Le Bombyx disparate vient tout d’abord du Japon ou de la Corée. Au cours de ces derniers siècles, l’espèce a été transportée vers l’ouest. On peut désormais en trouver partout en France. L’évolution de la population passe par des pics durant au maximum deux ans, au cours desquels la perte de feuilles qui en résulte peut être importante. Dans l’hexagone, la dernière grande pullulation a eu lieu entre 1990 et 1994. Le département du Lot a été particulièrement touché, avec des pullulations en 2011-2012 et 2019-2021. Les pics de pullulations sont généralement espacés d’une dizaine d’années.

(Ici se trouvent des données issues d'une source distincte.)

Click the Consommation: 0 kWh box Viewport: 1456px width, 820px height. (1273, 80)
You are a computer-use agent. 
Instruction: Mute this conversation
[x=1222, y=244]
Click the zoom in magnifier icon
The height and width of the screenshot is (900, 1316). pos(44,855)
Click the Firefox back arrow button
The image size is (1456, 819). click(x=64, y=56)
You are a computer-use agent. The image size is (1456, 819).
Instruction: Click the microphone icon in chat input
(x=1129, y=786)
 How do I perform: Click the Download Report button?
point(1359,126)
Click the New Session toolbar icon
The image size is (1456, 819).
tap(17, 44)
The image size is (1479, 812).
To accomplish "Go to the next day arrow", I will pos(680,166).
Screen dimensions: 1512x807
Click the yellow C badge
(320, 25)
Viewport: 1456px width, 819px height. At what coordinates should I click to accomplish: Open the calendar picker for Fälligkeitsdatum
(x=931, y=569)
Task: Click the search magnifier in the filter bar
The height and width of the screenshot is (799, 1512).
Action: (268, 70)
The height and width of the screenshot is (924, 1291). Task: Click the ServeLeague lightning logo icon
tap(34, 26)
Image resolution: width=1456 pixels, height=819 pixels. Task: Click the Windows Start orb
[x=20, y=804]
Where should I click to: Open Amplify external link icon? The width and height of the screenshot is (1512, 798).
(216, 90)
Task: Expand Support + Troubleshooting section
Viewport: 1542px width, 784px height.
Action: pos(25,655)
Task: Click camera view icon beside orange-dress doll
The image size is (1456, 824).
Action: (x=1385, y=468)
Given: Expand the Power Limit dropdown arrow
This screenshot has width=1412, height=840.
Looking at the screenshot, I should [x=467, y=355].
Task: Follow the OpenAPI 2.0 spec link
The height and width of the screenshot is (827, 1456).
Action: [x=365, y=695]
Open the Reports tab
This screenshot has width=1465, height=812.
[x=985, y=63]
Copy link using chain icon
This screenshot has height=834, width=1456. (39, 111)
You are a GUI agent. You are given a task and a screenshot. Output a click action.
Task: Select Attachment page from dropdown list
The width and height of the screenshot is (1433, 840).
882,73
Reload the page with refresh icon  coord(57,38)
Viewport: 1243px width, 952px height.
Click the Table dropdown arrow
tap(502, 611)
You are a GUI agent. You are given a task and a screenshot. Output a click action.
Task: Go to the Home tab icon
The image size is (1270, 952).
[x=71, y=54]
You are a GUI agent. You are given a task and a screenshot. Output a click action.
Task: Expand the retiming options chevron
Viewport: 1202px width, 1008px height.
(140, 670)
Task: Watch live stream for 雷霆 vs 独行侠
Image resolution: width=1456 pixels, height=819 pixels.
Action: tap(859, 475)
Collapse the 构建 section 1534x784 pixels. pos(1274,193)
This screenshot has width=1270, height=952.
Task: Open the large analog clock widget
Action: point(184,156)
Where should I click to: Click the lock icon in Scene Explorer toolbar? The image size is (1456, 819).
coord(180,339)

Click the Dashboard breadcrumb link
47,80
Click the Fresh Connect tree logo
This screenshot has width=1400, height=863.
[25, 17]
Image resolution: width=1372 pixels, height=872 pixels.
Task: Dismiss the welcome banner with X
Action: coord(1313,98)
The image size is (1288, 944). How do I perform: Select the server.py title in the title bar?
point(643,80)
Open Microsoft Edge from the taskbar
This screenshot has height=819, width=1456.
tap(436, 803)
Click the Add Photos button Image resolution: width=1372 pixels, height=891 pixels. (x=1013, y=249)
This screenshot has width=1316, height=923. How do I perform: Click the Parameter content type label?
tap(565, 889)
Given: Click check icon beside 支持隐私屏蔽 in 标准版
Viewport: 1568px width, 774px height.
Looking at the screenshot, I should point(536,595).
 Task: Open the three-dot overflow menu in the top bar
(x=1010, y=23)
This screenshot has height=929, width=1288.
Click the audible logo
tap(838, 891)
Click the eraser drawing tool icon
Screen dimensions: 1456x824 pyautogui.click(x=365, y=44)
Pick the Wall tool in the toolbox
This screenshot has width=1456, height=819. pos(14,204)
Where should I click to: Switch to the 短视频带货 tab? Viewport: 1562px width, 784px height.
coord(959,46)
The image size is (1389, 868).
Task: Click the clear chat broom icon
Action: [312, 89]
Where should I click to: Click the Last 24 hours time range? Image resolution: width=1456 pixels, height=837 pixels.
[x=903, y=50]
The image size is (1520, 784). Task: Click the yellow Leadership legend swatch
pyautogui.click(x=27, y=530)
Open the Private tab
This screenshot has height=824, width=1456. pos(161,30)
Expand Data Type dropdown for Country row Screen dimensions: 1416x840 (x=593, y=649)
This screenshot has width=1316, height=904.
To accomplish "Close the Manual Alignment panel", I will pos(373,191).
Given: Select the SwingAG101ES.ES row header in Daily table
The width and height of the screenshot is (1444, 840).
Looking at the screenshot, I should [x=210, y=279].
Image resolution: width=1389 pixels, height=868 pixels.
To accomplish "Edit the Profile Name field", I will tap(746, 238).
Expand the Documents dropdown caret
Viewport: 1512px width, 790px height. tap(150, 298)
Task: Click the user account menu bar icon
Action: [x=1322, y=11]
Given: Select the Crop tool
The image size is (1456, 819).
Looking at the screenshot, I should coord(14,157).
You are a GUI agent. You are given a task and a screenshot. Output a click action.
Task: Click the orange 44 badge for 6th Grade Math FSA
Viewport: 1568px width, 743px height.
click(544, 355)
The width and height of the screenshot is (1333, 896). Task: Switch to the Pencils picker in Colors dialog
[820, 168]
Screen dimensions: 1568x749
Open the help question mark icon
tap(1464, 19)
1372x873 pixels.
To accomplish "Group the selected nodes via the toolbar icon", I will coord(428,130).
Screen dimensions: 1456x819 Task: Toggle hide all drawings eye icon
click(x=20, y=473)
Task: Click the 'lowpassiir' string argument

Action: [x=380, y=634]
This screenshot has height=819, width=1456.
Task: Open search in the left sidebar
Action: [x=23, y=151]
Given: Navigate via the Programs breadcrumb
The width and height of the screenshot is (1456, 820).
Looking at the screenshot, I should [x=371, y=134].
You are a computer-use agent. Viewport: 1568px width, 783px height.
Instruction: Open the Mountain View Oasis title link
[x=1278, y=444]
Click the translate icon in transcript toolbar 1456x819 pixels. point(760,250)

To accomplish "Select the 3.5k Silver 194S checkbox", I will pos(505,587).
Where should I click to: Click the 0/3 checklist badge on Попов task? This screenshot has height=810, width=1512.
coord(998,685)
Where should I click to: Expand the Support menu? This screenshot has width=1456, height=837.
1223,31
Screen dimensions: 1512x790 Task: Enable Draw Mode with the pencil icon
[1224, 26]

Les chenilles ont tendance à voyager, toujours à la recherche d’arbre pour se nourrir. Ainsi, on peut avoir des pullulations à des endroits où il n’y a eu aucune ponte. La mission du Lab’OT du CNES était donc de cartographier les zones impactées par ces défoliations en 2020 et 2021, à l’aide des observations satellite Sentinel-2. Cet exemple s’inscrit dans l’œuvre du CNES de développer les usages des technologies et données spatiales au bénéfice des acteurs français, publics et privés.
Lymantria dispar (appelé Bombyx disparate sous sa forme papillon) est une chenille considérée comme un ravageur des forêts de feuillus
Le travail de cartographie repose sur les images prises à l’aide du satellite Sentinel-2 du programme Copernicus de la Commission Européenne. La résolution spatiale des satellites Sentinel est de 10 mètres (longueur d’un côté d’un pixel de l’image). Le large balayage proposé par ces satellites permet de couvrir le département. Autre avantage : Sentinel-2 couvre toute la surface de la Terre tous les 5 jours. Cela a permis au Lab’OT de disposer d’un suivi temporel des forêts du département du Lot suffisamment précis pour étudier les ravages et les migrations des chenilles du Bombyx disparate.
Grâce à l’imagerie infrarouge de Sentinel-2, l’équipe du Lab’OT a pu identifier et cartographier les zones forestières sur les clichés du satellite. En étudiants les images prises par le satellite au cours des années 2020 et 2021, le Lab’OT a étudié l’évolution de l’indice de végétation (NDVI) dans chacune de ses zones au cours du temps, et ainsi localisé celles où les arbres ont été défoliés. Un programme développé par le CNES inspecte la couleur de chaque pixel. A la fin, les zones défoliées sont mises en évidence. En définissant plusieurs seuils, on peut même vérifier l’intensité de la défoliation par pixel. Ces observations concordent avec celles faites sur le terrain, et les ont considérablement enrichi. Le travail fourni par le Lab’OT a permis de passer des études à l’échelle locale à une quantification des effets dans tout le département. Grâce à la précision de Sentinel-2 et à un suivi temporel à court et long terme, le Lab’OT a produit des statistiques communales.
En suivant l’évolution de l’indice de végétation au cours du temps, on peut également voir si une zone a été refoliée ou pas, c’est-à-dire si des feuilles ont repoussé après le passage du ravageur. Ainsi, on obtient une carte de l’intensité des ravages, mais aussi de la capacité des forêts à s’en remettre. Jusqu’à présent, les arbres en ont vu d’autres, et survivent au passage de la chenille du Bombyx disparate. Mais on peut s’inquiéter de l’affaiblissement des arbres au vu des changement climatiques en cours.